Solo por cuestión de dar un ejemplo
de las luchas que a diario se forman en nuestras mentes, hablemos
del libido o de la energía sexual que habita en el Ello…
El Yo dice, “Debo tomar precauciones,
no quiero procrear un hijo antes de finalizar mis estudios.”
El Ello dice, “El sexo es placentero,
lo disfruto y me gusta, lo voy a hacer cuantas veces pueda.”

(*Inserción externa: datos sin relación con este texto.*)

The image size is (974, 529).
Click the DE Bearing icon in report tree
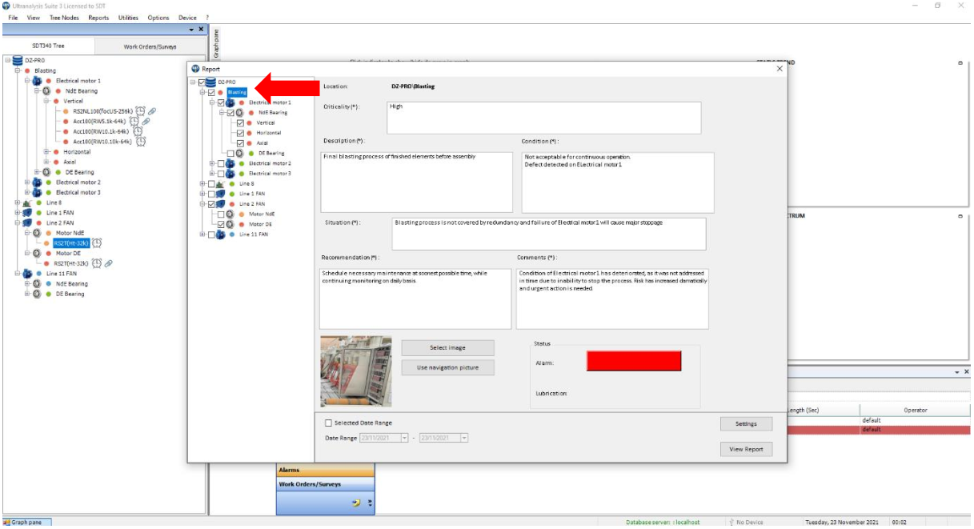point(240,153)
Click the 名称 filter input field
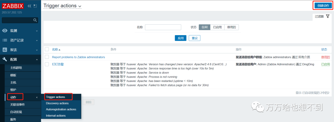The image size is (334, 122). click(163, 27)
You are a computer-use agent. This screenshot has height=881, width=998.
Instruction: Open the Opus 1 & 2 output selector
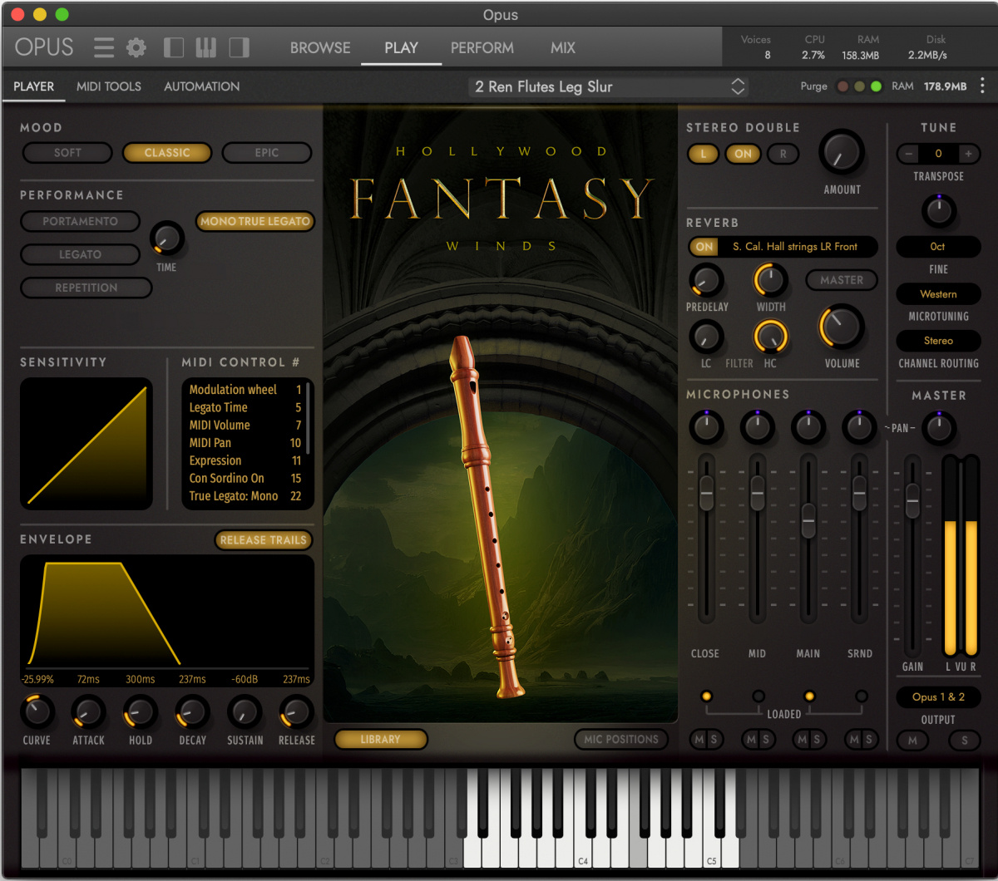point(937,696)
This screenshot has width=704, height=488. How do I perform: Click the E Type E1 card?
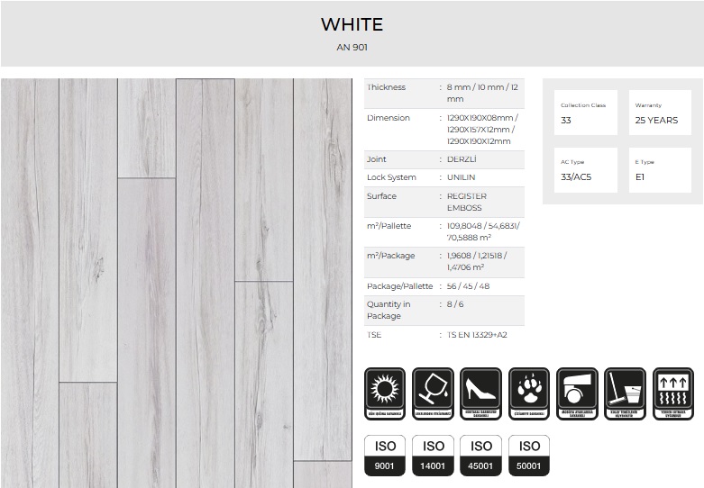660,170
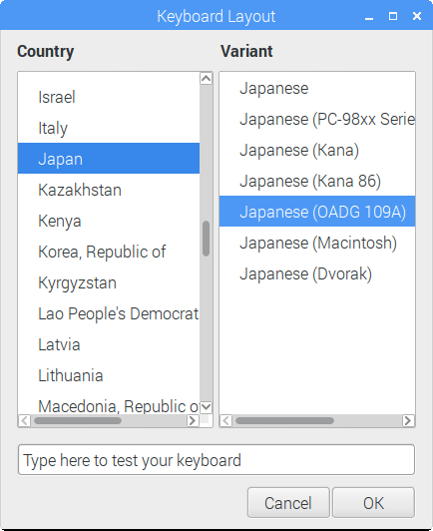Click the Country list scroll-up arrow
Image resolution: width=433 pixels, height=531 pixels.
pyautogui.click(x=206, y=79)
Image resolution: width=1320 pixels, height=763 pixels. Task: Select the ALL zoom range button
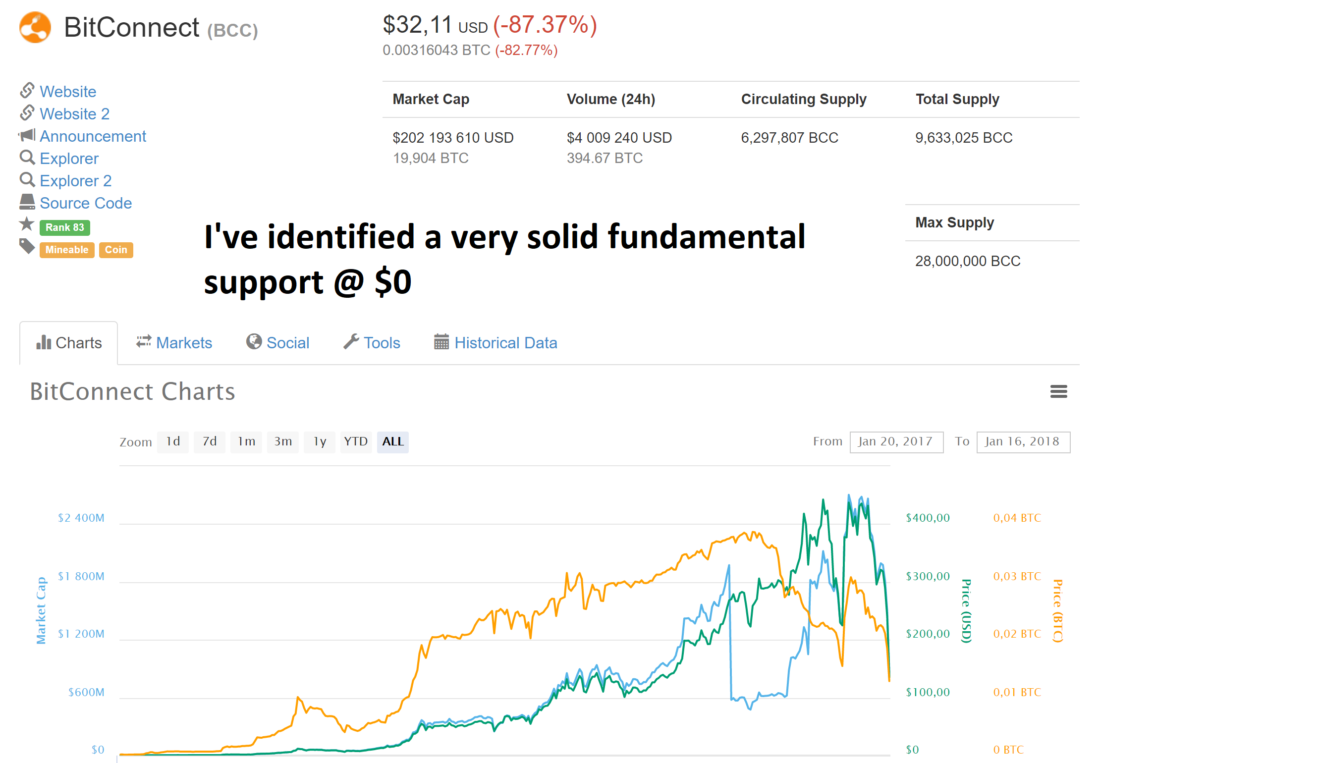pos(393,441)
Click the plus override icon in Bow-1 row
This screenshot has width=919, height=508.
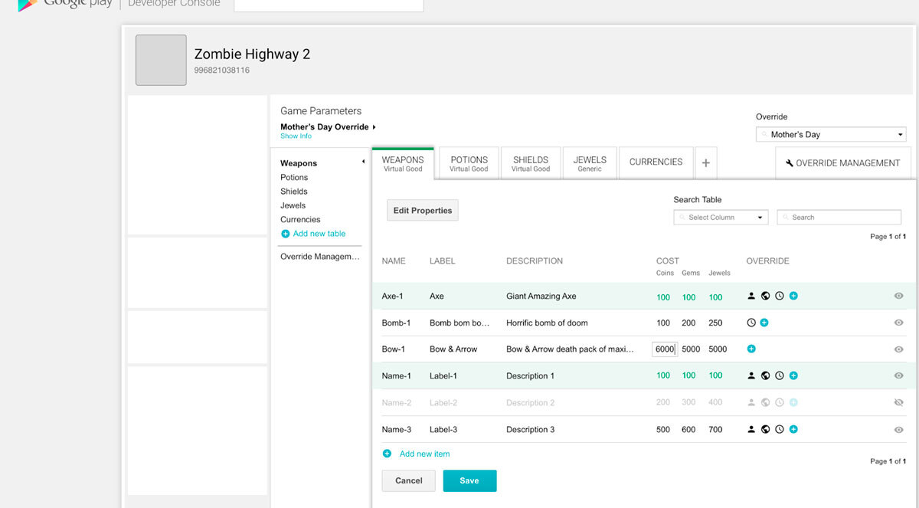[751, 349]
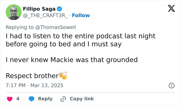Open the @_THE_CRAFT3R_ handle link

[46, 16]
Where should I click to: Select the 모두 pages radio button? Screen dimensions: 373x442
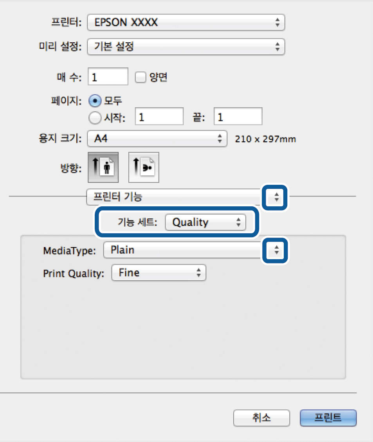click(94, 101)
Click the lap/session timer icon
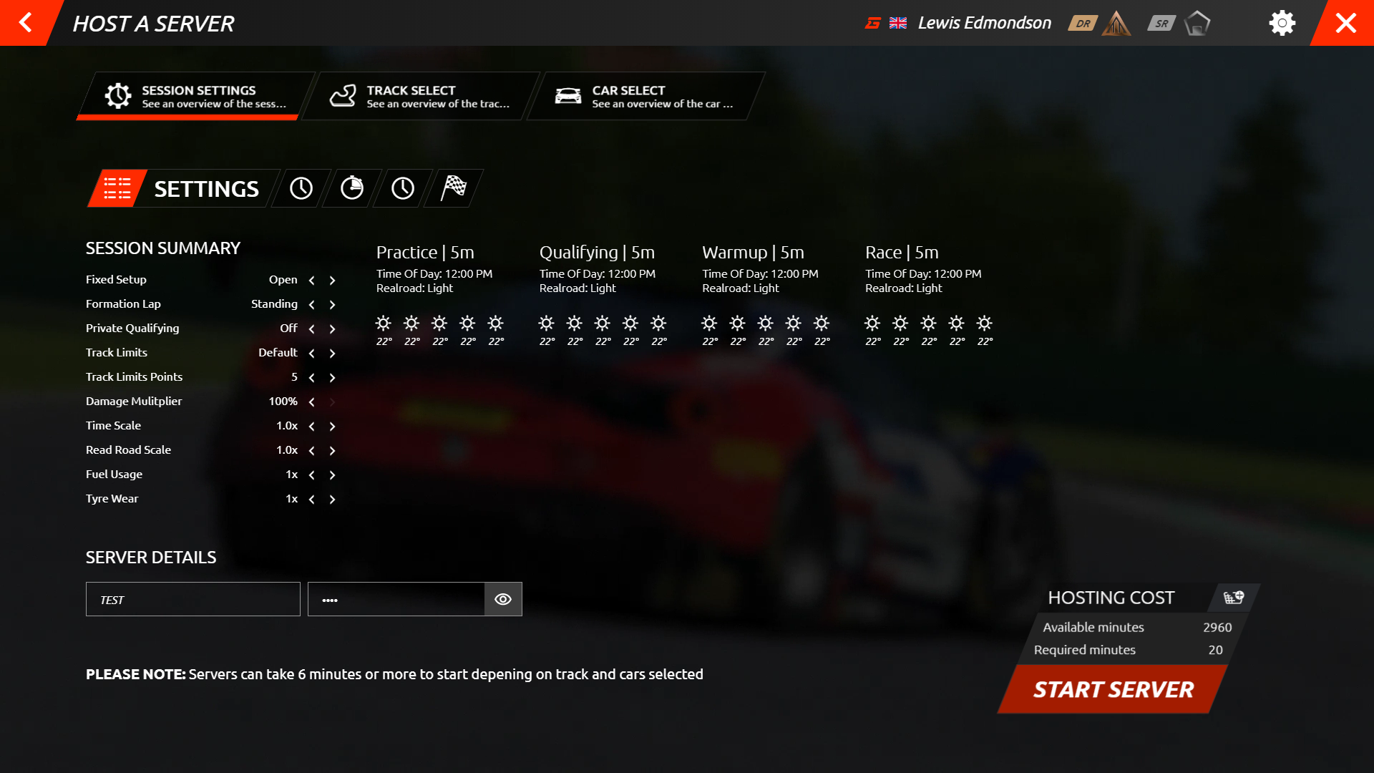Image resolution: width=1374 pixels, height=773 pixels. pyautogui.click(x=351, y=187)
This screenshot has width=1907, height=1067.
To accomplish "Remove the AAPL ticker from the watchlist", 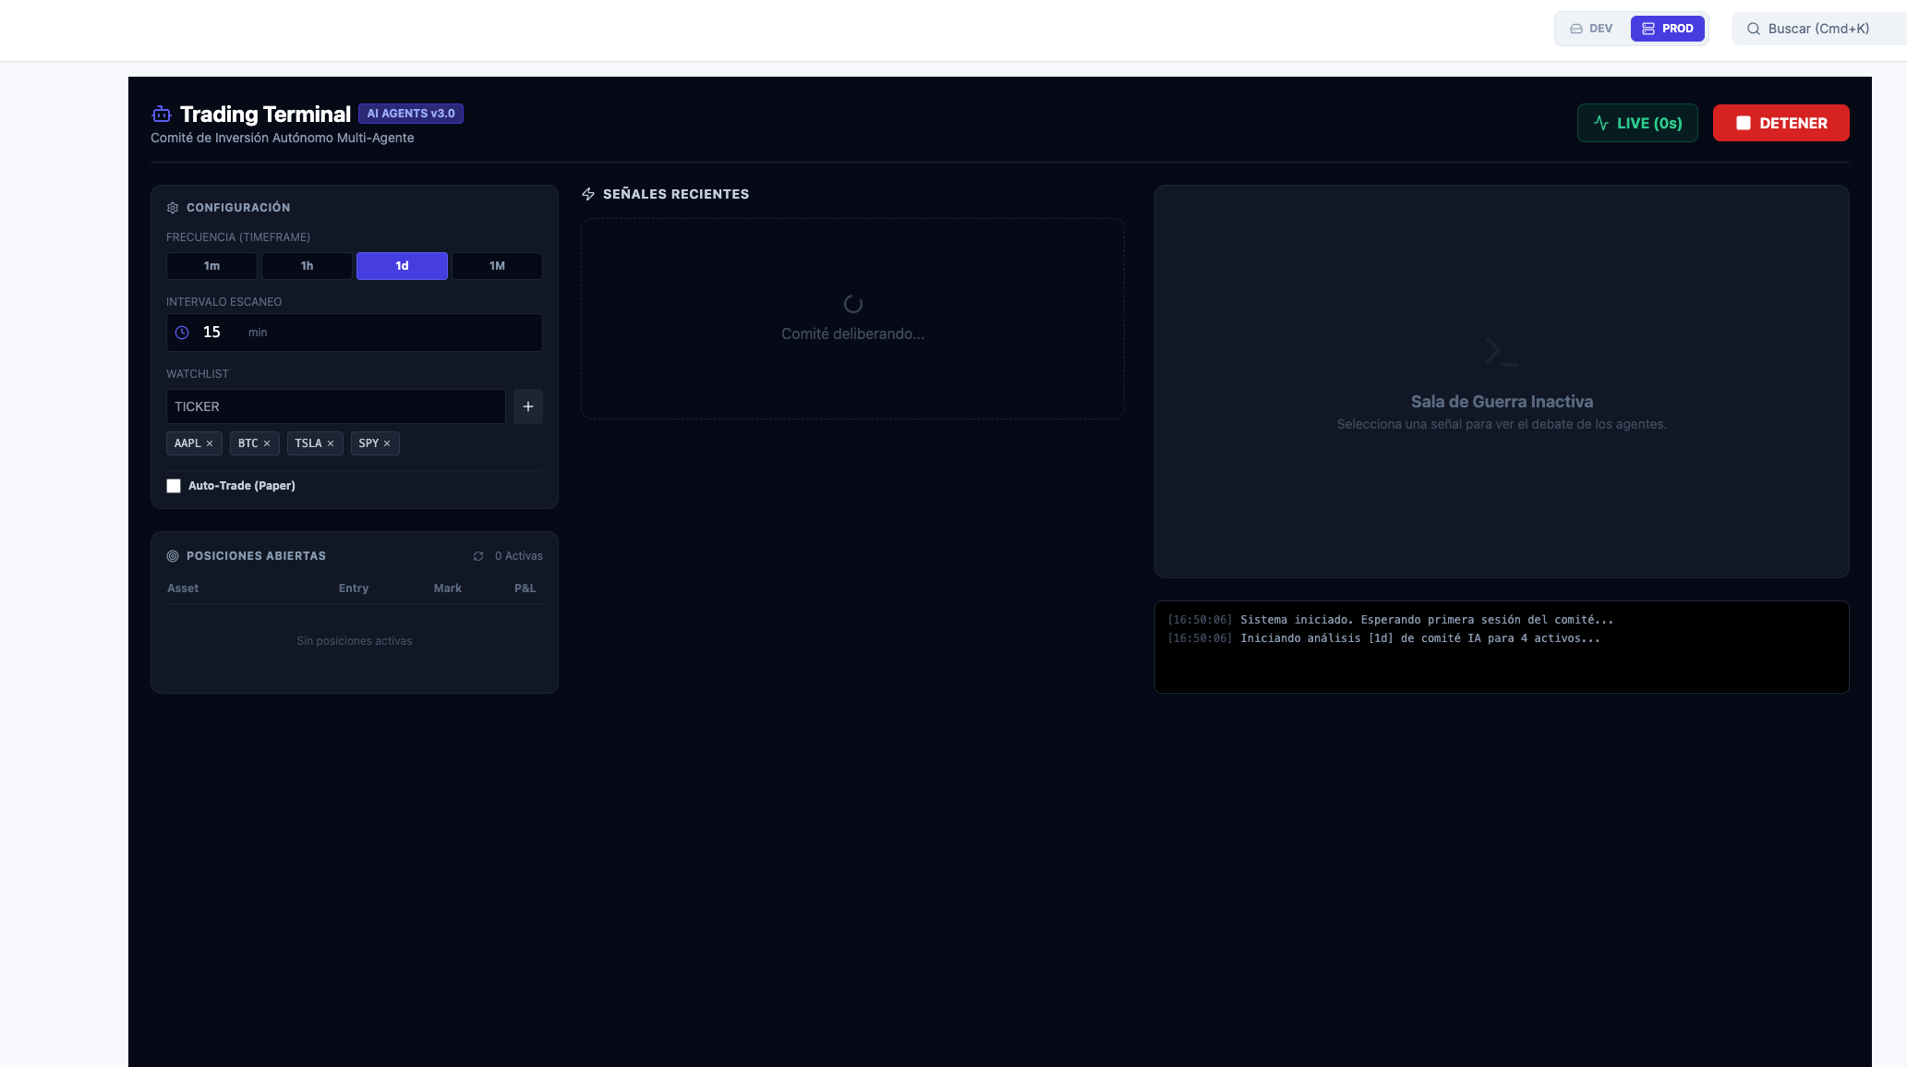I will click(209, 443).
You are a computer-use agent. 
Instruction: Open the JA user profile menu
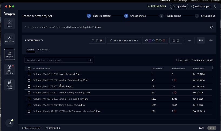click(x=9, y=123)
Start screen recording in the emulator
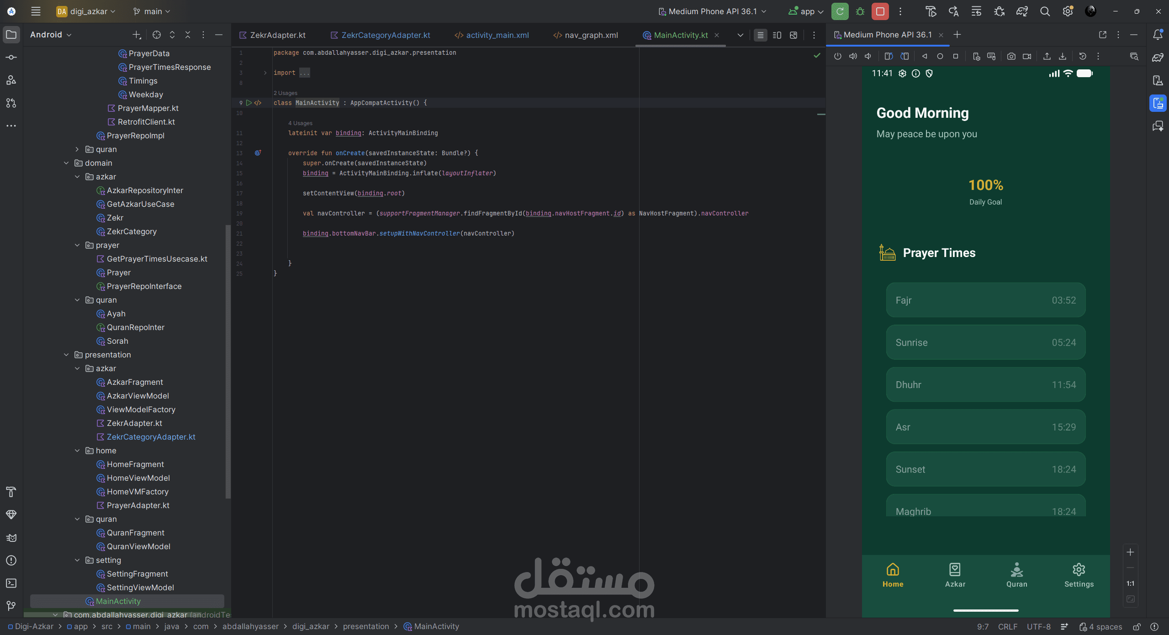Screen dimensions: 1169x635 (1027, 56)
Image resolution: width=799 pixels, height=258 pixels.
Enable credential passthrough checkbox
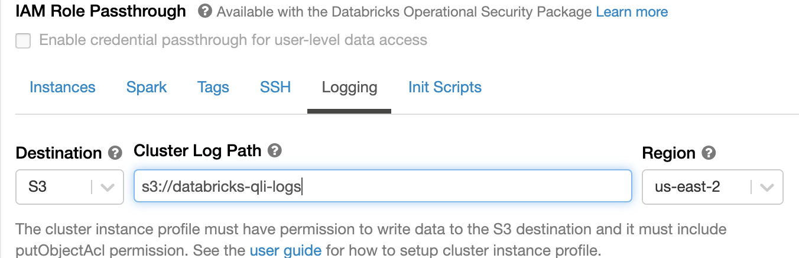pyautogui.click(x=23, y=41)
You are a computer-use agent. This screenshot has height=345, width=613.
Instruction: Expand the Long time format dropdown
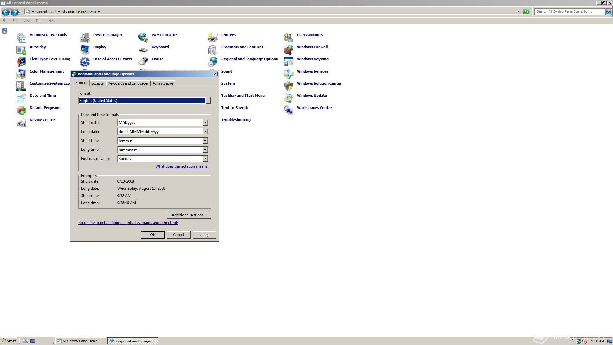[205, 150]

Y el Superyo dice, “Me siento
culpable por tener tanto sexo antes del matrimonio y por tener estos pensamientos
pecaminosos.”
Estos es solo un ejemplo de cómo
estas estructuras están en una constante lucha para nivelar las características
que hoy por hoy conocemos como la personalidad.
Uno de los hallazgos más
revolucionarios de Freud fue descubrir que gran parte o la mayoría de las
características de la personalidad ocurren en un lugar de la conciencia que no
es visible, “El Inconsciente” y que es precisamente en este nivel donde los
seres humanos almacenamos recuerdos y-o traumas con los cuales no podemos ni
queremos lidiar. No son visibles ni estamos en contacto directo con lo que
habita en el inconsciente, pero esas cosas siguen influenciado nuestra
personalidad. Otro hallazgo importante fue, entender que la ansiedad y el acto
de reprimir deseos, son algunos de los múltiples mecanismos de defensa que
utiliza el Superyo para evitar que el Yo, o el Ello desestabilicen una
estructura de una personalidad establecida.